As can be guessed, the pair together require the utmost in virtuosity and control from the player. The Fantasia is extremely demanding for the duality of its requirements. On the one hand (no pun intended), it engages both hands simultaneously in equal oppositional playing, which requires enormous discipline and concentration; while on the other hand, the player must simultaneously display the virtuosic flair and sense of freedom that convey the impression of a toccata-like improvisational style. And that’s just the Fantasia. Add to it the rigorous technique demanded by the Fugue, and you have quite an exhibitionistic tour de force. Little wonder that the work was a favorite of Mendelssohn, Liszt, Brahms, and other 19th-century virtuoso pianists, and still attracts keyboard artists and thrills audiences to this day. In Schliessmann, the work has found a modern-day master and magician. 

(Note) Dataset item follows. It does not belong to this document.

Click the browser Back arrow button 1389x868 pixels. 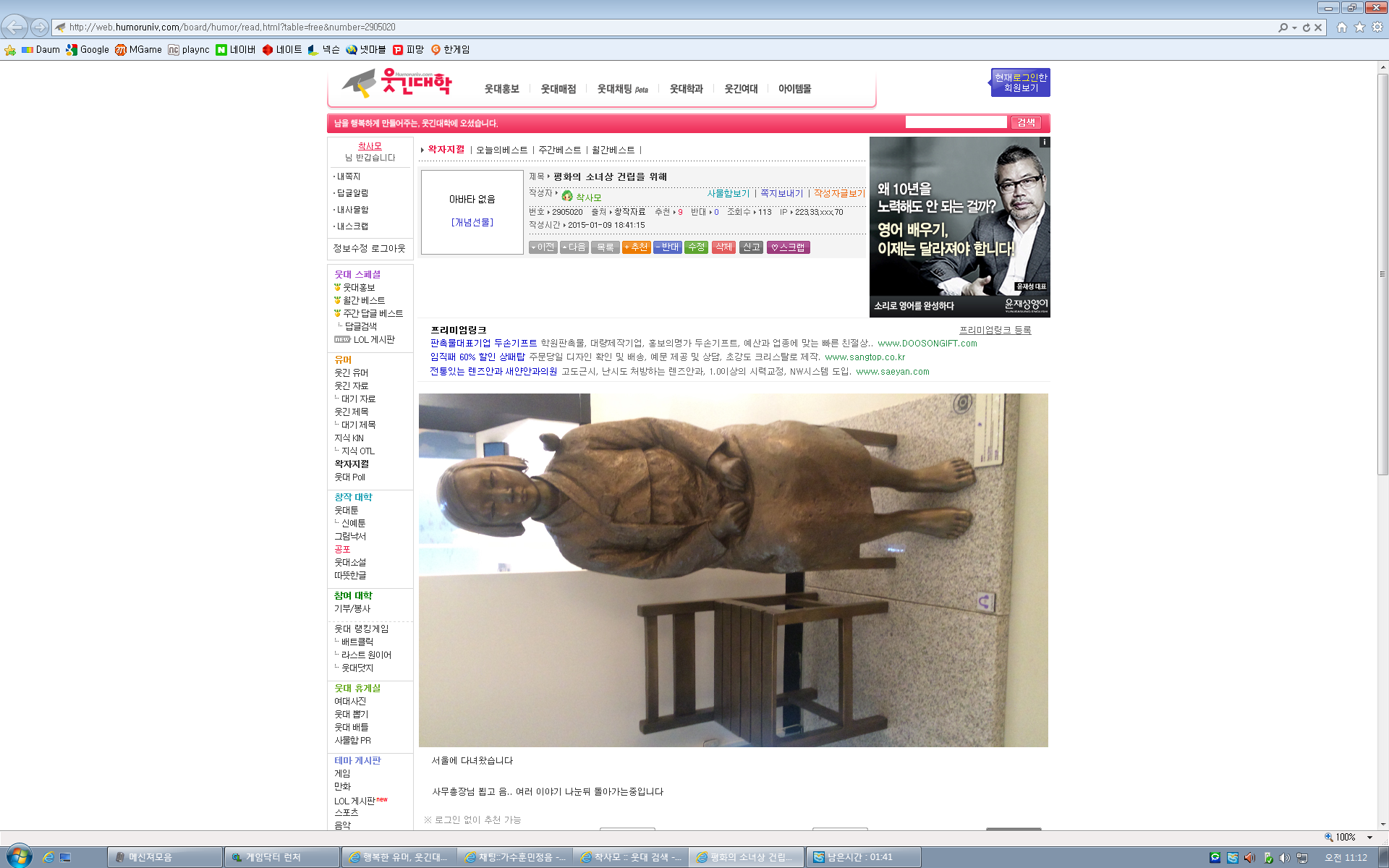(14, 27)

To conclude disc one, the pianist turns to Mendelssohn’s Variations sérieuses. Over 100 years and an entire historical era, the Classical period, may have intervened between Bach and Mendelssohn, but it was Mendelssohn more than any other composer that we have to thank for ensuring and enshrining Bach’s legacy in music history. Mendelssohn was a tireless advocate for Bach’s music and an assiduous student of Bach’s counterpoint and methods of composition. Yet I couldn’t help but wonder if there wasn’t some deeper connection between the works on the disc by Bach and Mendelssohn’s Variations sérieuses that led Schliessmann to include this particular Mendelssohn work. 

The answer is a partial yes. That the Variations is in D Minor, the same key as the Chromatic Fantasy, is the least and most superficial of the similarities. More significantly, the theme on which the variations is based is highly chromatic. Within its first eight bars, each of the 12 tones of the chromatic scale is sounded at least once. It is no less difficult to write a set of variations on such a theme than it is to write a fugue on Bach’s chromatic subject. Both are equally unpromising, yet both motivated their respective composers to produce some very extraordinary music. 

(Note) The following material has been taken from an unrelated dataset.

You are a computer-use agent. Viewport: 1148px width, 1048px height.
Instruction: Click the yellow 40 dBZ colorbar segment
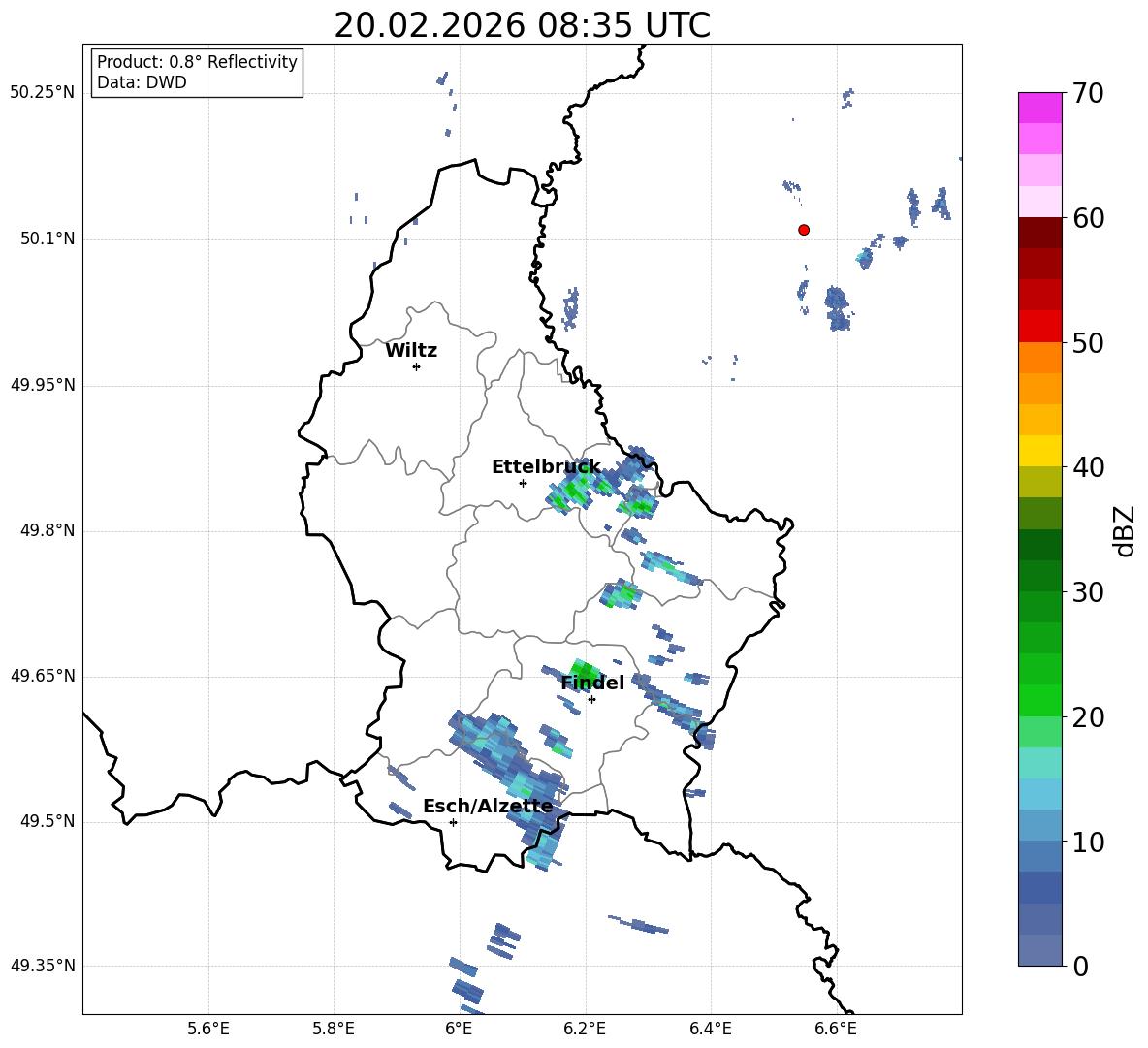click(x=1039, y=451)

Did Mendelssohn feel challenged to see what he could do working in the variations form with a thoroughly chromatic theme? Who can say? What can be said is that Schliessmann brings an expressive beauty to the slower variations and a dramatic intensity to the faster variations that I’ve rarely heard in this piece. For an example of the former, listen to Variation 14, and for the latter, to Variation 9. 

Disc two is considerably shorter, consisting mainly of Schumann’s Fantasie in C, op. 17, followed by Chopin’s Waltz in CT Minor, the second number in the composer’s set of Three Waltzes, op. 64. And finally, there come the two encore pieces listed in the headnote to this review. 

Schumann’s Fantasie, as a composition, needs no introduction. It’s likely his greatest and most famous work for solo piano, not to mention one of his top contenders for most technically difficult. In fact, on a scale of 1 to 5, pianolibrary.orgrates the second movement of it the penultimate entry in its category 5 list, edged out only by the Presto finale of the composer’s Piano Sonata No. 2 in G Minor. 

Such ratings, of course, are relative. What poses near insurmountable difficulties for one player, another player might find more tractable to his or her technique. If Schliessmann is challenged by the piece, you wouldn’t know it from listening to him play it. He has reached the pinnacle sought and coveted by all players, which is to surmount all technical obstacles to the point where conscious awareness of them ceases to exist and all that is left is to dwell in the higher realm of pure music-making. 

Burkard Schliessmann is in that class of musicians. His latest album is most assuredly a must-have for pianists and lovers of solo piano music, but also, I’d say for the general music lover as an example of what musicianship at its finest is all about.